I fell in love with Africa on my first visit to Kenya in the early 1990s. Africa is a large continent made up of 53 countries. I have only visited eleven of them, but each has thrilled and captivated me in its own way. The people, lifestyles, cultures and in some cases the wildlife are the features that keep me coming back. Since that first visit I have been very fortunate to return to Kenya so many times I lost count, but time and time again I have enjoyed being in touch with nature and the wildlife that abounds.
My most recent visit to the continent took me to Ghana, a small country located along the western African coast. The tour I chose was called “Walking with Elephants.” The name of the tour as well as the accompanying literature implies that you will certainly see elephants while on a walking safari. Now, in my experience there are no real guarantees when it comes to viewing animals in the wild. They do not have a union and sign a contract to appear at the designated time and place determined by the safari guide. They are after all, wild animals. They do what they want, when they want. There are factors that help determine your success or failure, such as seasonal weather or migration patterns and time of day. I would never be so bold as to promise an animal’s appearance.
Amboseli National Park in Kenya is known for its population of elephants and you are most likely going to encounter several during your visit. Chobe National Park in Botswana boasts some 800 elephants in the park. This is the only place that I have visited, where I would make a 100% guarantee of an elephant sighting. The elephant population has become so great there, that they finally had to begin to cull the elephants a few years ago, something they were desperately trying to avoid. Unfortunately, the population was overtaking the park and destroying virtually all of the vegetation, which other animals also rely on for survival. They had no choice. A colleague of mine, who guided tours in Botswana at the same time as I, used to tell his guests that the only person who hadn’t seen elephants in Chobe National Park was Stevie Wonder.
Ghana, however, is not a country known for its abundant wildlife. They do have National Parks with protected animal populations, but they just aren’t as abundant as those in Kenya, Tanzania, South Africa, Namibia, Botswana and some others known for the safari experience.
We enjoyed many areas of Ghana as we made our way to Mole National Park for the much anticipated walking safari. Mole National Park is Ghana’s largest wildlife sanctuary. It was set aside as a reserve in 1958, just one year after Ghana gained independence and was designated a National Park in 1971. The Mole Motel is the only accommodation in the park and is situated on the escarpment overlooking a watering hole, where the animals may come for a drink particularly during the dry season (October – April).
On the afternoon of my arrival into Mole National Park, I had my first walking safari. We saw many beautiful birds, such as the colorful bee-eaters. We watched crocodiles enjoy sunning themselves and then splashing into the water. There were bushbucks, waterbucks, warthogs and Patas monkeys, but alas, no elephants.
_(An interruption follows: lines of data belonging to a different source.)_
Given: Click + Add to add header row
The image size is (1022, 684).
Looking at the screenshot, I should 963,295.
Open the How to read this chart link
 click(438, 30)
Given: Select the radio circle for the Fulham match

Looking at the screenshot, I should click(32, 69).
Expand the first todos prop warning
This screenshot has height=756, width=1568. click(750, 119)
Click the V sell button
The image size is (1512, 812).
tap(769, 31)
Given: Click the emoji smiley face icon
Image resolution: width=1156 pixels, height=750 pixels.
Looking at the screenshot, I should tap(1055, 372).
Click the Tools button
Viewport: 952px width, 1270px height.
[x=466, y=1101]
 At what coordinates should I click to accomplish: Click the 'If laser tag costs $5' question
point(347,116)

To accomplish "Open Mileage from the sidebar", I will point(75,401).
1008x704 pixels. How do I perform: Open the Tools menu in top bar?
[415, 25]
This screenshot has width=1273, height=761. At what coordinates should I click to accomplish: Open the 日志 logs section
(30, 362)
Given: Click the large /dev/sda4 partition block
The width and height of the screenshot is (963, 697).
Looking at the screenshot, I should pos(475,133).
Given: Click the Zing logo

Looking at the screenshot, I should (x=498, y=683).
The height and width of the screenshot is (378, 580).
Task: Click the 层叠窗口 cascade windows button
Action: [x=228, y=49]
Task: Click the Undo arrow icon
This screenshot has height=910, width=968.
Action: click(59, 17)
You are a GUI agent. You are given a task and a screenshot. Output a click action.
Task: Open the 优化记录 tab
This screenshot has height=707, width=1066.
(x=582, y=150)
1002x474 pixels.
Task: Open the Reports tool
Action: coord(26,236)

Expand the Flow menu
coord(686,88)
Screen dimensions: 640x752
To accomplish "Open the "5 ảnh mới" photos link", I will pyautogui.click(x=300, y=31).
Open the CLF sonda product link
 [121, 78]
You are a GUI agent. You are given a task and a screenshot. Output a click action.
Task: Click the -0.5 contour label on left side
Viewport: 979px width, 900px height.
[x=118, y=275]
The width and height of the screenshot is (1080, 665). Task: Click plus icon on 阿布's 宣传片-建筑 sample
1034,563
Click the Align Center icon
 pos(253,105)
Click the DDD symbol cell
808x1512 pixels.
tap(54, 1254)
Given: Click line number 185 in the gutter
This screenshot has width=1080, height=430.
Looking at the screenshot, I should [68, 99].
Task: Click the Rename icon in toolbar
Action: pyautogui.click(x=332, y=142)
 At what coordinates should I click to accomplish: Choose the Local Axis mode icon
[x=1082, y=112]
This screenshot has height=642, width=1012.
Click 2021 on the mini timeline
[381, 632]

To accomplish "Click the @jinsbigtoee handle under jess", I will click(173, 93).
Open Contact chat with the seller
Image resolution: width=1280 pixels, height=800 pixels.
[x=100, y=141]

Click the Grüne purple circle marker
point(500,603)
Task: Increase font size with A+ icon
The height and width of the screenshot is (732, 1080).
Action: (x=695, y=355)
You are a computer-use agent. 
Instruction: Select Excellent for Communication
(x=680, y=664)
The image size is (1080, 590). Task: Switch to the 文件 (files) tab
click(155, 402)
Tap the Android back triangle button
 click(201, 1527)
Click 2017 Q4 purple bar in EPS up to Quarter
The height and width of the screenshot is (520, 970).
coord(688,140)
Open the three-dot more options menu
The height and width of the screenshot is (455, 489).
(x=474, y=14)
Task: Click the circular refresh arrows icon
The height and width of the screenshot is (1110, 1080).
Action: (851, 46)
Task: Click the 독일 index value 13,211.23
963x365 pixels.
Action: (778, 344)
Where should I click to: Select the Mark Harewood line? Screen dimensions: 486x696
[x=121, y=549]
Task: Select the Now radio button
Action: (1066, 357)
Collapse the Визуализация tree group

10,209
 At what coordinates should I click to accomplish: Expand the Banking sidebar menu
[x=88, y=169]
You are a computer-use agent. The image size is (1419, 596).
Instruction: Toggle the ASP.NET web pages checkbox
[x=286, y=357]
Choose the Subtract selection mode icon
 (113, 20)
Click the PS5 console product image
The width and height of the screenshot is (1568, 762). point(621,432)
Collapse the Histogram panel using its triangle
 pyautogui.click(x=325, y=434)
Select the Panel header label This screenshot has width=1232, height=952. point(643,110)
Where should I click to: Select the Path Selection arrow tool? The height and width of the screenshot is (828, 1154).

The following morning we tried our luck again. This time it was a combination driving/walking safari. After three hours in the park, we were rewarded. As we approached to watering hold on foot, we found a single elephant enjoying the cool water, as he alternated between drinking and spraying himself. I have seen many elephants in my lifetime and it is unusual to see one all alone with no others in sight. But, there he was, all alone in the watering hole with only some vultures and warthogs nearby.
I have since renamed my “walking with elephants” tour to note the singular elephant, but I still enjoyed Ghana and my experience walking with an elephant!